New York City Landmarks Preservation Commission Designation Reports
The Neighborhood Preservation Center and Landmarks Preservation Commission have joined together to provide free online access to Landmark designation reports. Designation reports explain the architectural, historical or cultural significance of an individual landmark or historic district.
Access Locations: Stephen A. Schwarzman Building, New York Public Library for the Performing Arts, Dorothy and Lewis B. Cullman Center, Schomburg Center for Research in Black Culture, Science, Industry and Business Library (SIBL), All Branch Libraries, Outside the Library
Subjects: Art; Architecture; New York City History
Notes: The Landmarks Preservation Commission was established in 1965 when Mayor Robert Wagner signed the local law creating the Commission and giving it its power. The Landmarks Law was enacted in response to New Yorkers' growing concern that important physical elements of the City's history were being lost despite the fact that these buildings could be reused.

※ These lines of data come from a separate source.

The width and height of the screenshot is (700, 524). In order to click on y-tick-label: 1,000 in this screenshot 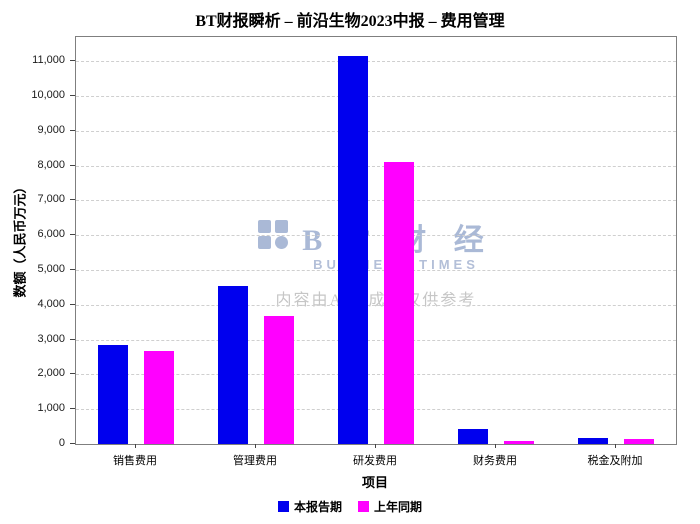, I will do `click(51, 408)`.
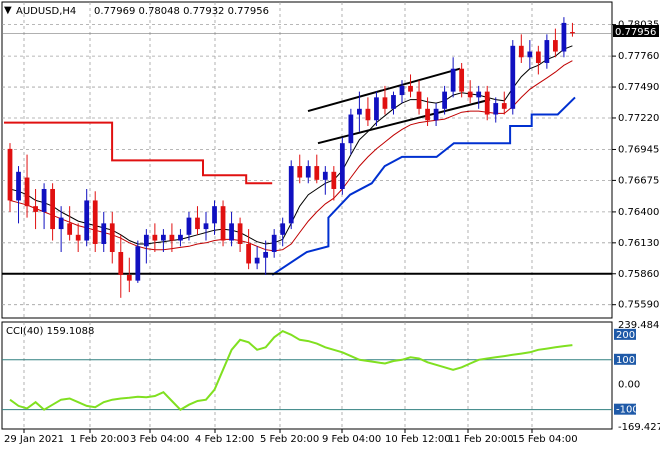 The height and width of the screenshot is (450, 660). Describe the element at coordinates (638, 306) in the screenshot. I see `price-tick-label: 0.75590` at that location.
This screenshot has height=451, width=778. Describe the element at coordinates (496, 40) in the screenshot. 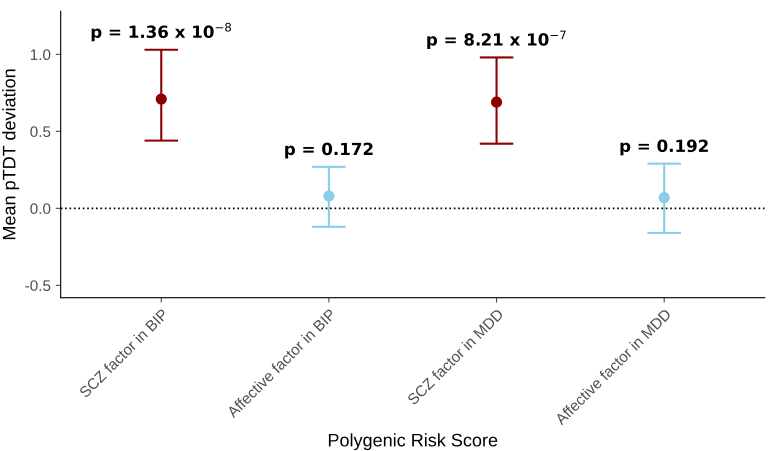

I see `annotation: p = 8.21 x 10$^{−7}$` at that location.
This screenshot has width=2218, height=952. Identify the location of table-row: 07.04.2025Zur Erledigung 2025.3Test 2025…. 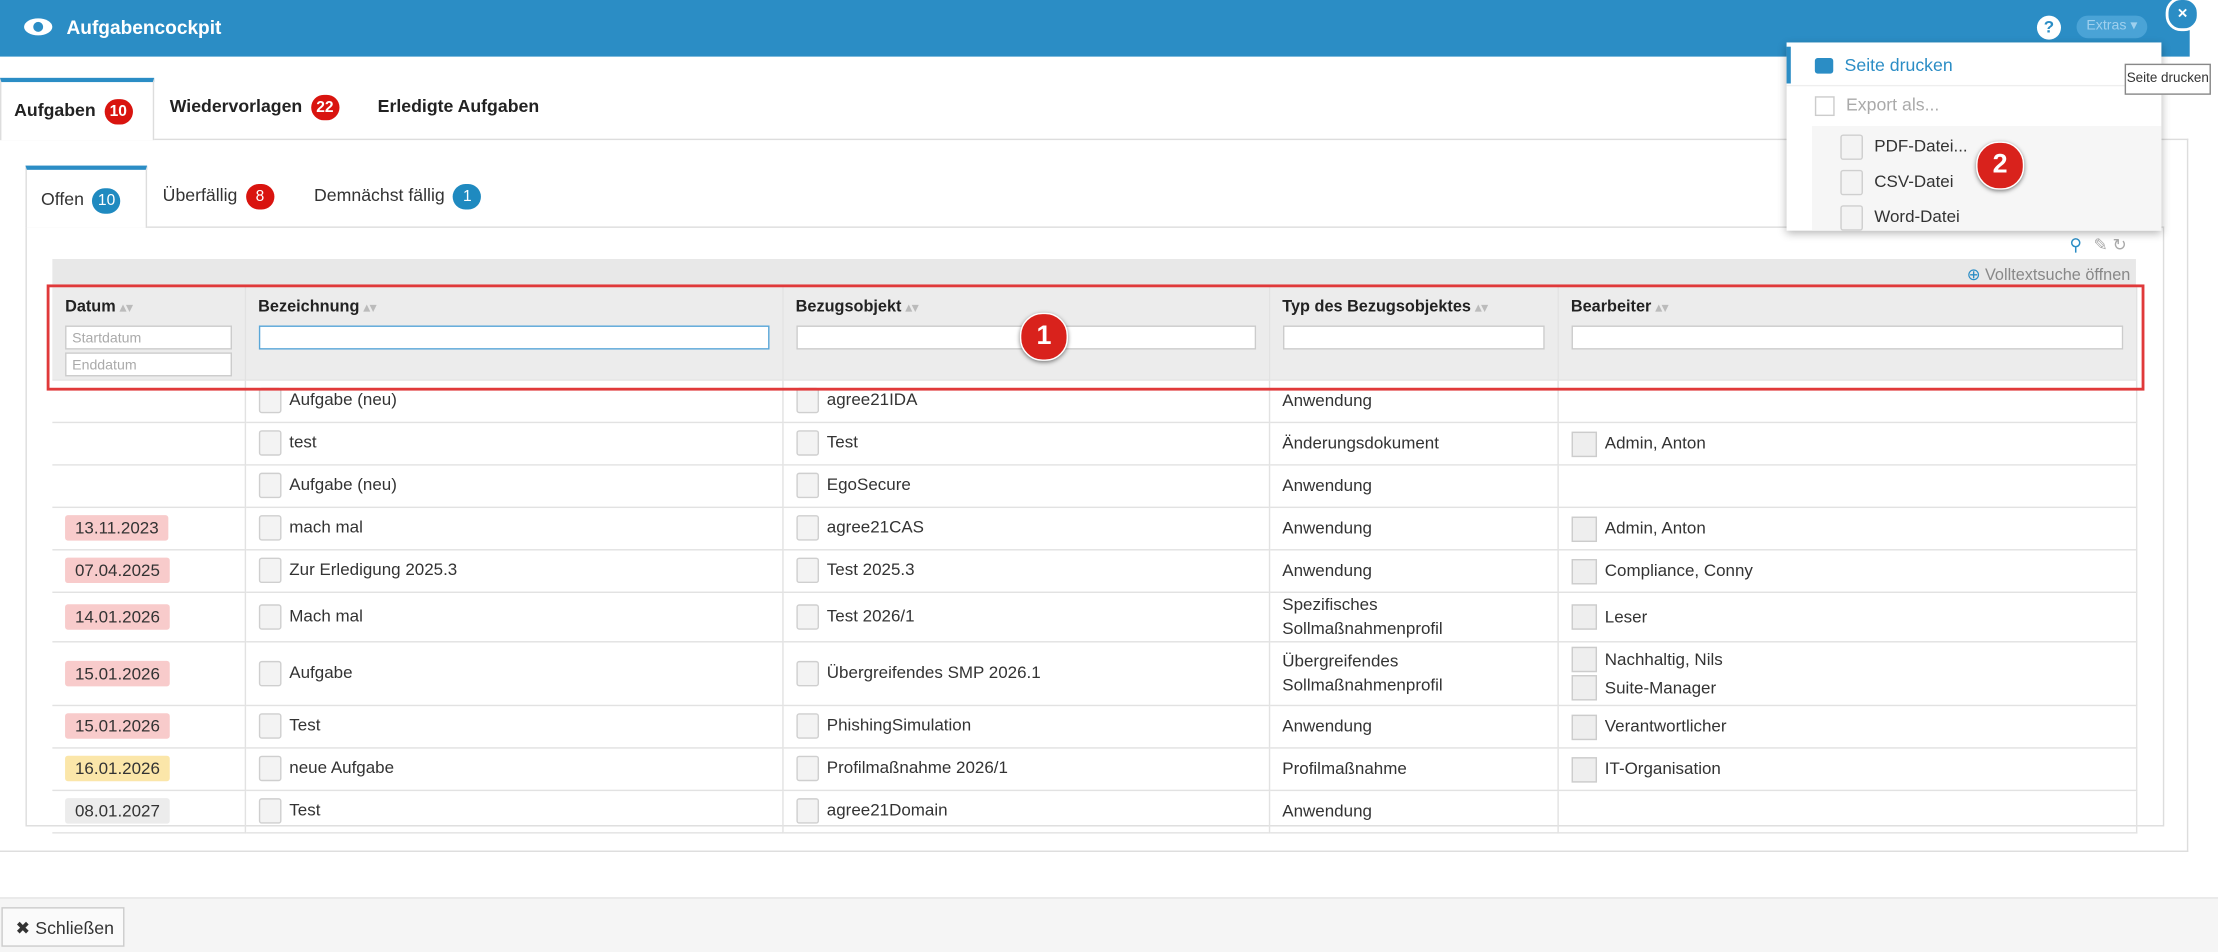
(1094, 570).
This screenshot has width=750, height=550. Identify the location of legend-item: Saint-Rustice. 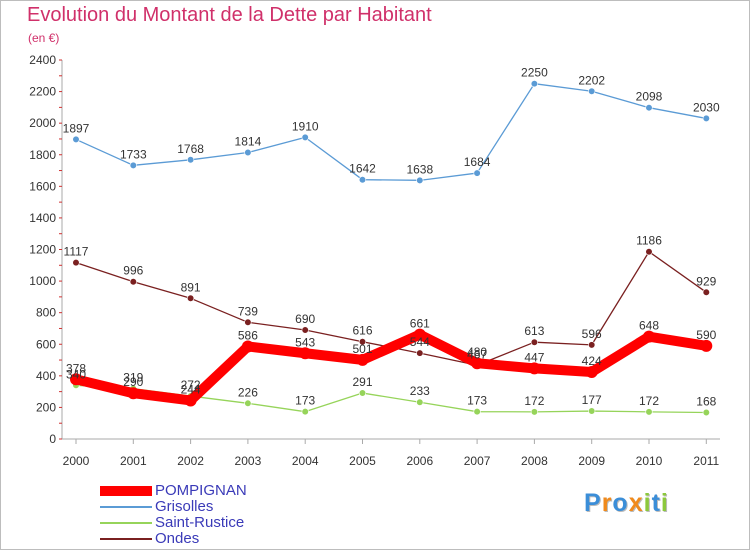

The first building granted Landmark status in 1965 was the 300 year-old Pieter Claesen Wyckoff House and since then, nearly 23,000 New York City landmarks--individual, interior, historic districts and scenic--have been recognized by the Landmarks Preservation Commission. The architectural and cultural significance of every Landmark and District has been carefully researched, with the findings documented in an accompanying designation report. This searchable database allows researchers to browse through the collection of reports by entering various keywords such as an architect's name, a year a structure was built, a neighborhood, an architectural style or a property's former or current name or use.